--- ACTIVITY ---
Note each line in the data holding the string "width" and report it.

--- DATA PROVIDED ---

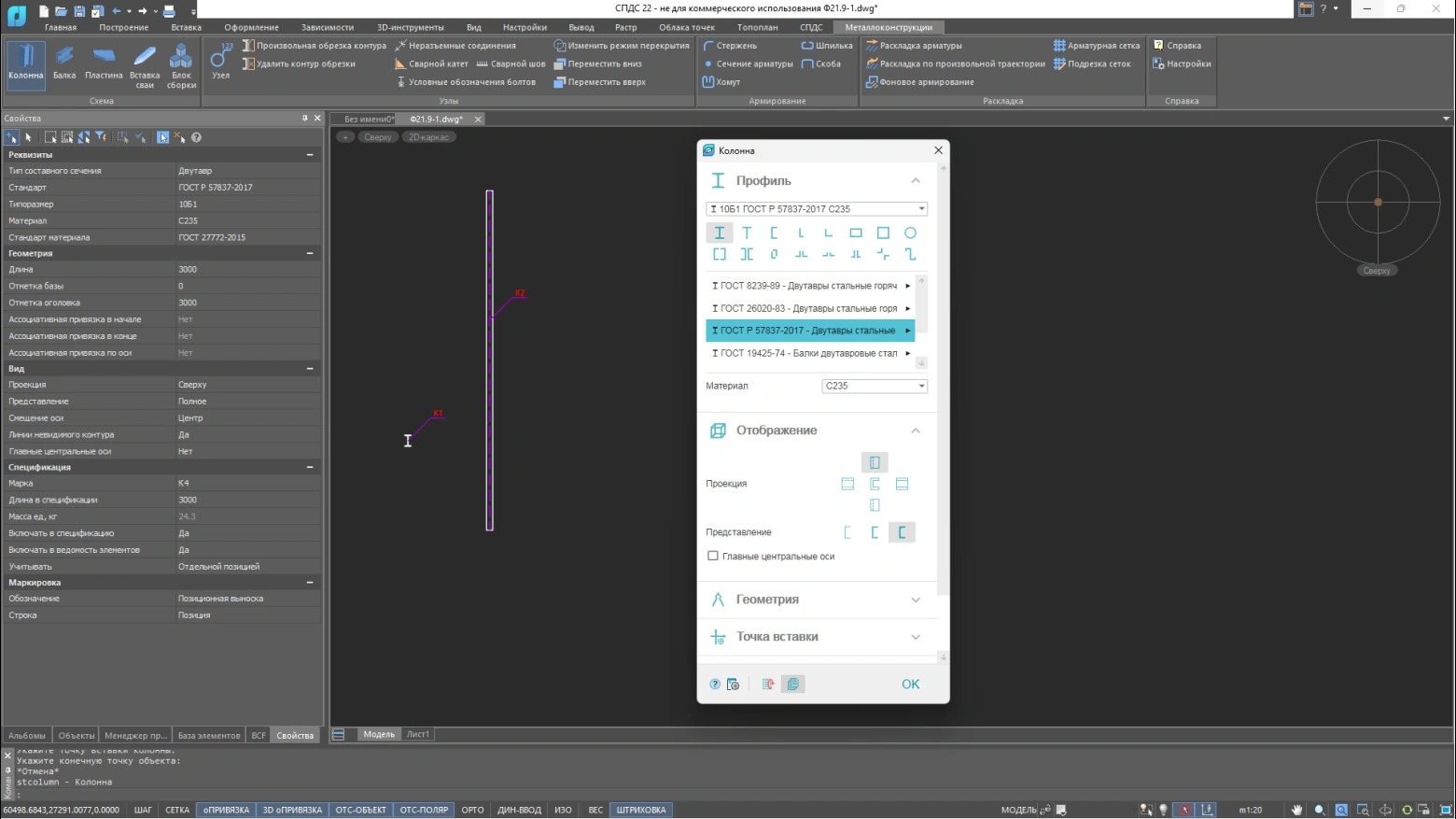
Task: Switch to the Объекты panel tab
Action: tap(77, 735)
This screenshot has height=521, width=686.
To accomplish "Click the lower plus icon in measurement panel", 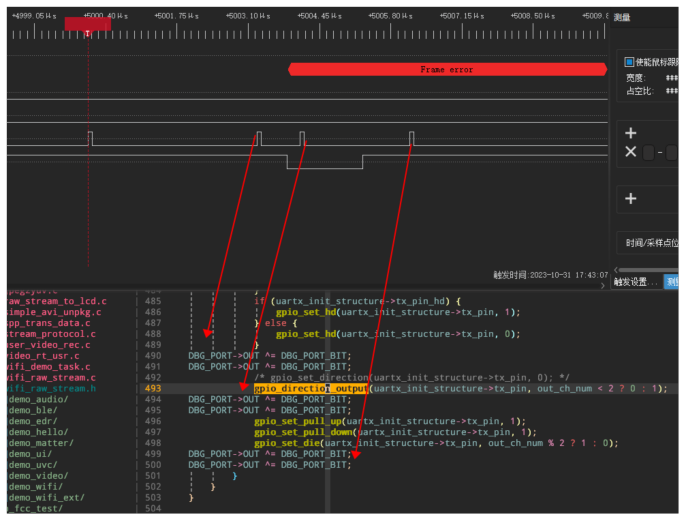I will (630, 199).
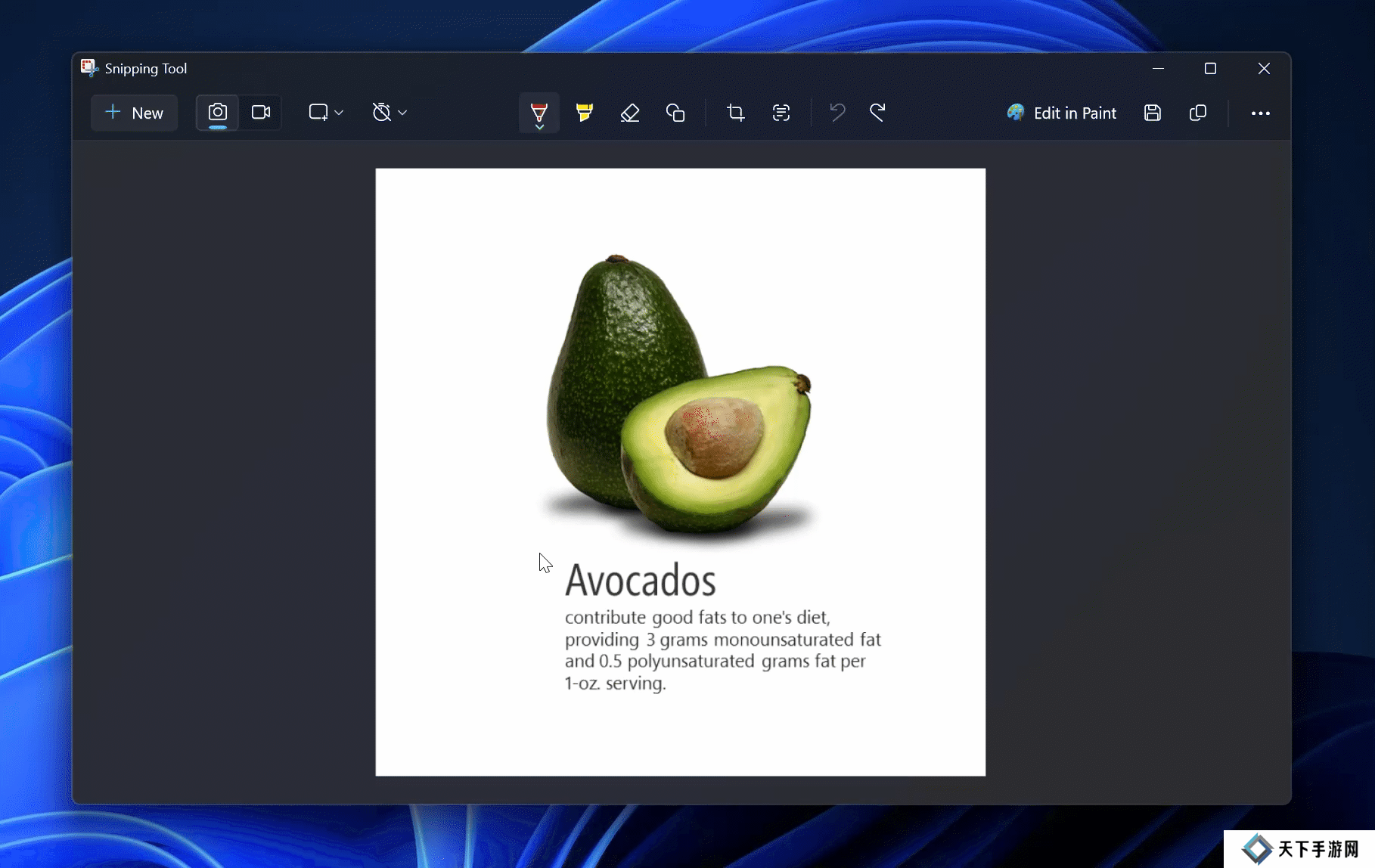Open the Shapes tool

pos(675,113)
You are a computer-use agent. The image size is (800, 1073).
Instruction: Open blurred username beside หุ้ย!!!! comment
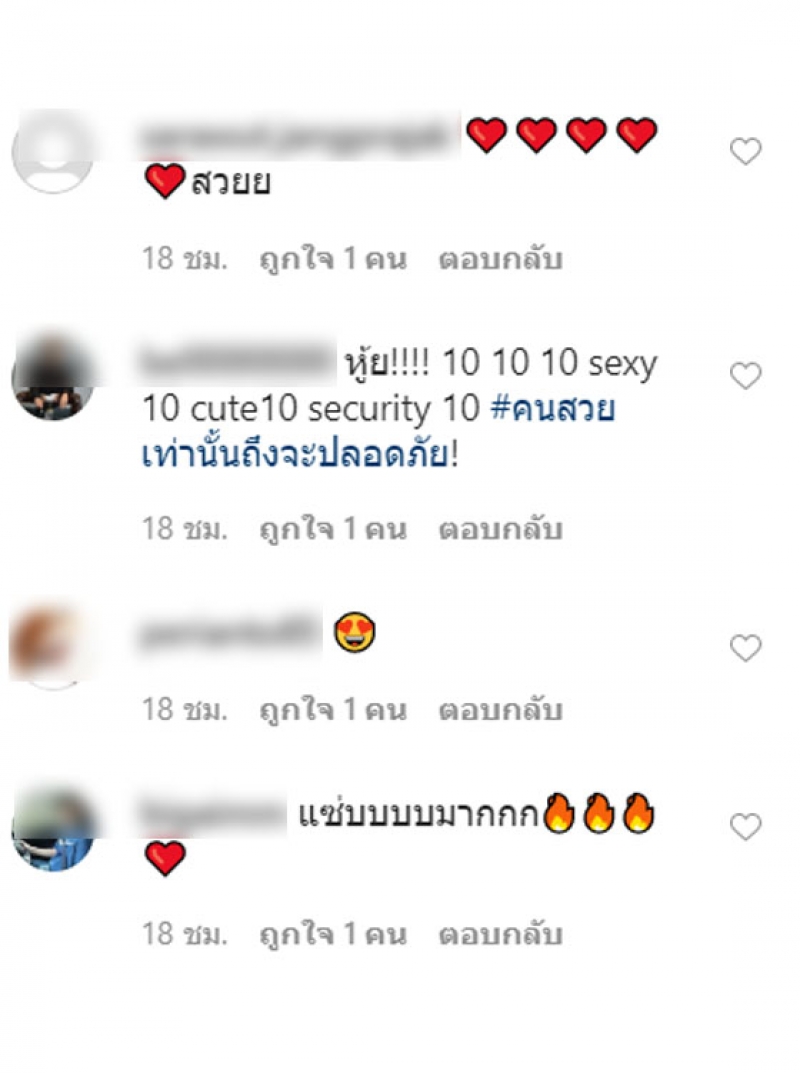pyautogui.click(x=237, y=361)
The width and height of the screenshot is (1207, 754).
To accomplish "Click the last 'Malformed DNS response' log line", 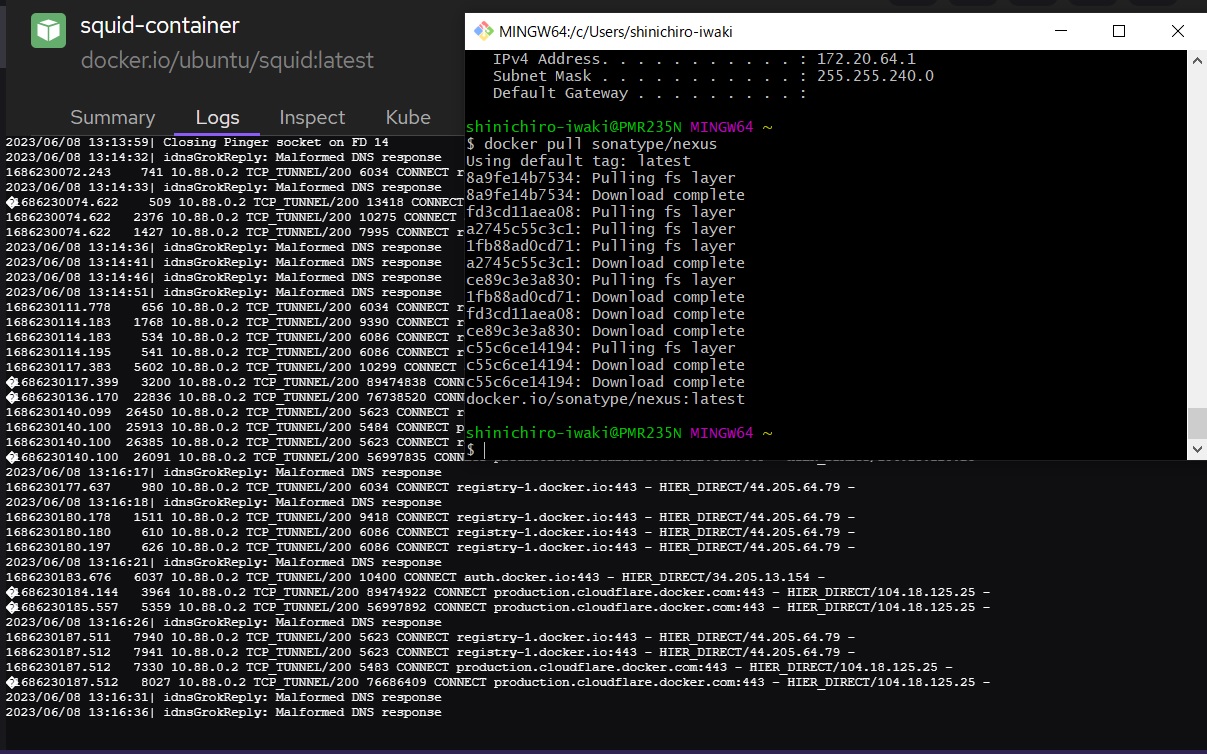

--- EXERCISE RESULT ---
This screenshot has height=521, width=686.
The width and height of the screenshot is (1207, 754).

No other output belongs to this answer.